As usual, 1 page of facts and 6 pages of calling people assholes, and also pointing out that they are Jewish.

As I've said before about Taibbi: he writes for Rolling Stone and gets them to let him spend weeks watching a little-noticed Wall St trial and write a few thousand words about a topic so boring it seems no major media outlet felt like giving it more than a footnote of coverage even though it regards a massive criminal conspiracy by most of the major banks involving a scheme to 'systematically [steal] from schools, hospitals, libraries and nursing homes – from "virtually every state, district and territory in the United States"' by bribing politicians, brokers and each other

I don't think the fact that he calls people assholes and quotes their slang was, for me, the most important take-away from this article. I recommend everyone read it and decide for themselves
posted by crayz at 12:16 PM on June 22, 2012 [6 favorites]


I'm dumbfounded at the realisation that I have been outkneejerked by Empath, but yeah: going into an aside about the ethnic identity of a wrongdoer is always problematic. When it involves Jews and money the author loses any presumption of auctorial innocence.
posted by Joe in Australia at 1:35 PM on June 22, 2012


More from Taibbi: Notes on Wall Street's Bid-Rigging Scandal

"For space reasons we had to leave a few interesting bits out of my latest magazine piece, 'The Scam Wall Street Learned From the Mafia,' about widespread corruption in the municipal bond markets. The odd thing is, we might actually have undersold the damage done by this sort of cartel-style corruption."
posted by homunculus at 9:54 AM on June 23, 2012 [1 favorite]


From that link

Muni ratings are based upon the financial strength of the issuer, while corporate bond ratings are based upon risk of default. And who knows, maybe that makes sense.


This is why Taibbi is a bad journalist. You can't just shrug that away when your entire argument is predicated on that not making sense.

Now in this case he happens to be right. It doesn't really make sense that corps are judged on default risk and munis on "financial strength." But you can't just address that issue this way. Also it sort of displays a lack of knowledge about how these thing get priced, but that's a long conversation. The way the munis directly lose/lost money because of the weird ratings difference is that they often were forced to buy bond insurance from AAA rated corporates to make their own bonds AAA, when if they were rated on default risk they would probably be AAA anyway.

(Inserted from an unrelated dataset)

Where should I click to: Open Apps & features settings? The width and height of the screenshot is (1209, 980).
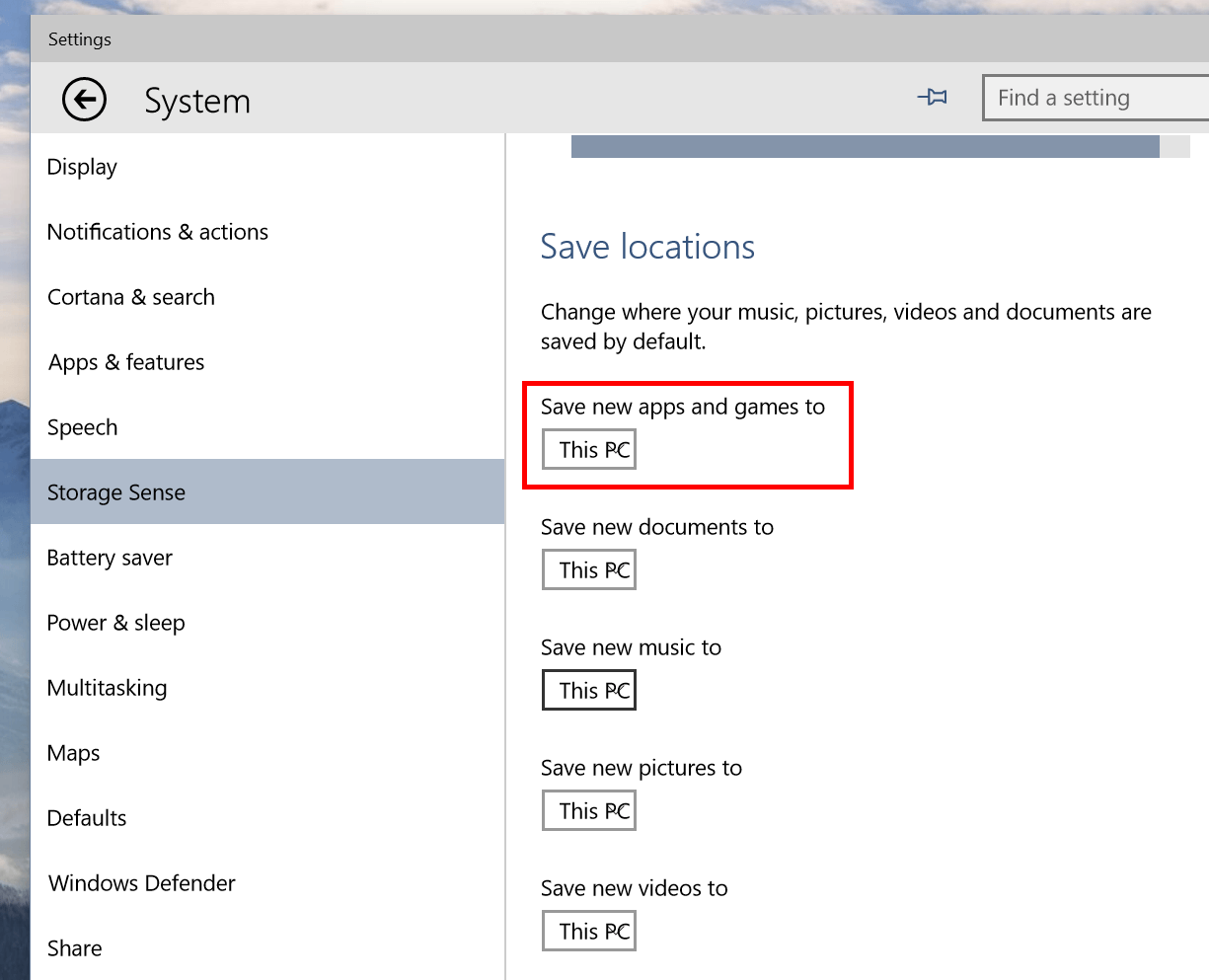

But the market prices the bonds. Its not "look at ratings table add x bps to yield. sell at that price"
posted by JPD at 10:51 AM on June 23, 2012


Matt Taibbi and Yves Smith on Bill Moyers and Company.
posted by homunculus at 12:43 PM on June 23, 2012


This is why Taibbi is a bad journalist. You can't just shrug that away when your entire argument is predicated on that not making sense.

He's better than the other people covering this.
posted by JHarris at 1:35 PM on June 23, 2012 [1 favorite]


He's better than the other people covering this.

He's a dwarf in a tallest midget contest.
posted by JPD at 2:30 PM on June 23, 2012


A Huge Break in the LIBOR Banking Investigation
posted by homunculus at 11:31 AM on June 28, 2012 [1 favorite]


Shouldn't that go in the LIBOR thread?
posted by JPD at 9:58 AM on June 29, 2012


That comment appeared before that thread was posted, but it's now crossposted there.